There is a growing realisation, however, that if digitisation makes sense for corporates seeking big gains in speed of execution, transaction-visibility and faster access to finance and payment, it definitely will for SMEs. The ICC Banking Commission report of 2017 estimated that the elimination of paper from trade transactions could reduce compliance costs by 30%.

Over the past few years, for example a number of trade digitisation platforms have emerged offering innovative business models for supplying trade finance and liquidity, while optimising working capital, and enhancing processes for faster handling and cost savings. Progress is under way, but it requires expertise.

Fintechs in trade hubs such as Singapore, where there is huge emphasis on innovation, are taking the lead, transforming the availability and access to finance for SMEs. By making the necessary checks so much faster and easier and opening up direct contact with a greater range of banks, digital platforms enable customers to gain approval for financing of transactions that would otherwise be almost impossible. Not only that, they enjoy shorter transaction times and enhanced connectivity with their supply chain partners.

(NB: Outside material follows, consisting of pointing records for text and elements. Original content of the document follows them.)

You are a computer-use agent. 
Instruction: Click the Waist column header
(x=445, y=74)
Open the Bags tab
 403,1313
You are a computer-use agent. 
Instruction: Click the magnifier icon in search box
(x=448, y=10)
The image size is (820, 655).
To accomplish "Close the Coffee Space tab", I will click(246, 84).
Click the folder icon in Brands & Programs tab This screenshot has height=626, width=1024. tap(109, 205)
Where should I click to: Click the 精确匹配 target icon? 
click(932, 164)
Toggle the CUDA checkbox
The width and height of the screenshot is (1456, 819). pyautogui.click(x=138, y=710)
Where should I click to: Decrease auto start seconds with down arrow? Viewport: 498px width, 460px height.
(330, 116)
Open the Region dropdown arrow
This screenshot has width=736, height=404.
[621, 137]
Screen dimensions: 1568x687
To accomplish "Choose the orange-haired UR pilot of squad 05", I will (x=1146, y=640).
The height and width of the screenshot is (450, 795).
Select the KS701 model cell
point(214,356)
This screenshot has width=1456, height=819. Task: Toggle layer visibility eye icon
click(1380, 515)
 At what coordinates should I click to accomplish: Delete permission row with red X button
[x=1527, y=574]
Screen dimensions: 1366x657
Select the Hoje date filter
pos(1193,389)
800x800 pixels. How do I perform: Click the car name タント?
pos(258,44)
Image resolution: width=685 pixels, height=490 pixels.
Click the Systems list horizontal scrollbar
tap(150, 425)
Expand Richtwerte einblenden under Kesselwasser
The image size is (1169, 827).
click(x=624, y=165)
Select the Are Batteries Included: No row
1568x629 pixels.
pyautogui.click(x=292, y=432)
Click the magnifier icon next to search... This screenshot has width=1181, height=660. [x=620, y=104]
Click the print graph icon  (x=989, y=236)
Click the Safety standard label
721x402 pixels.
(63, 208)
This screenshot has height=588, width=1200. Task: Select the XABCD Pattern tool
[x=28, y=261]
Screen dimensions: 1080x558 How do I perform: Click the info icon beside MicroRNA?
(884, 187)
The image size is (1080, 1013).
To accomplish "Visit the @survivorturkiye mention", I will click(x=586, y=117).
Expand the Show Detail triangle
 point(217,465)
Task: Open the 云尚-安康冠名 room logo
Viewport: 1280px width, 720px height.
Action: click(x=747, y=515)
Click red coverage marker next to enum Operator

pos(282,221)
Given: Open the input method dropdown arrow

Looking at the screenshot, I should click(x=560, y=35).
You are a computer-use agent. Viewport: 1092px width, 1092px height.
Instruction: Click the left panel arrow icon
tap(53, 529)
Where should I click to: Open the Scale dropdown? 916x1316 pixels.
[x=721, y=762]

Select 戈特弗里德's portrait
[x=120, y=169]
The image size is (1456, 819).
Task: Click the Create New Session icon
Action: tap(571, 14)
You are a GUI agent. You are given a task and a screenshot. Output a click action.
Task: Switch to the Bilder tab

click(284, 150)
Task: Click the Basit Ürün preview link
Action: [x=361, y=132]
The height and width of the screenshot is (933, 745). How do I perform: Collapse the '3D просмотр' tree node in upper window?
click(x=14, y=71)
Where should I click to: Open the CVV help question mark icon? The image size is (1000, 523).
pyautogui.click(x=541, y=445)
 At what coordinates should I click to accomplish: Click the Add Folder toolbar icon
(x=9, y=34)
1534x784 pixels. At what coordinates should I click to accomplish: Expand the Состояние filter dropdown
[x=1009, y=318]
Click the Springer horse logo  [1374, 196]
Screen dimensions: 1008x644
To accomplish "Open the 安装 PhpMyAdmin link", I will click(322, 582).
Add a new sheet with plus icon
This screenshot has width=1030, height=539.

If we scan the horizon a little further we can also expect to see SMEs benefit from the influence of the open banking regulations, which require institutions to exchange data with authorised and trusted third parties in order to create new services that benefit customers.

Although the focus of these new regulations is primarily the retail banking sector, the tide of change will extend to trade finance, creating a far more sympathetic environment for the fintech companies and alternative funders. Yet the fintechs cannot do it alone, they need to be part of a network of networks that operates on the basis of established trust and digital efficiency.

No technology can work unless it is capable of satisfying the raw business need of bringing together buyers, sellers, the banks into transaction communities. That requires the building of confidence and the establishment of relationships, along with – very importantly – a real understanding of trade transactions and the processes of all involved. It also requires on-boarding and you can only achieve that once everyone knows a solution will deliver the efficiency gains it promises, as well as being totally reliable, secure and based on an enforceable legal framework. All this requires a level of expertise and insight that cannot simply be downloaded in a couple of clicks.

Nonetheless, it seems pretty obvious that thanks to digitisation, the market for SME financing in international trade is set for real expansion.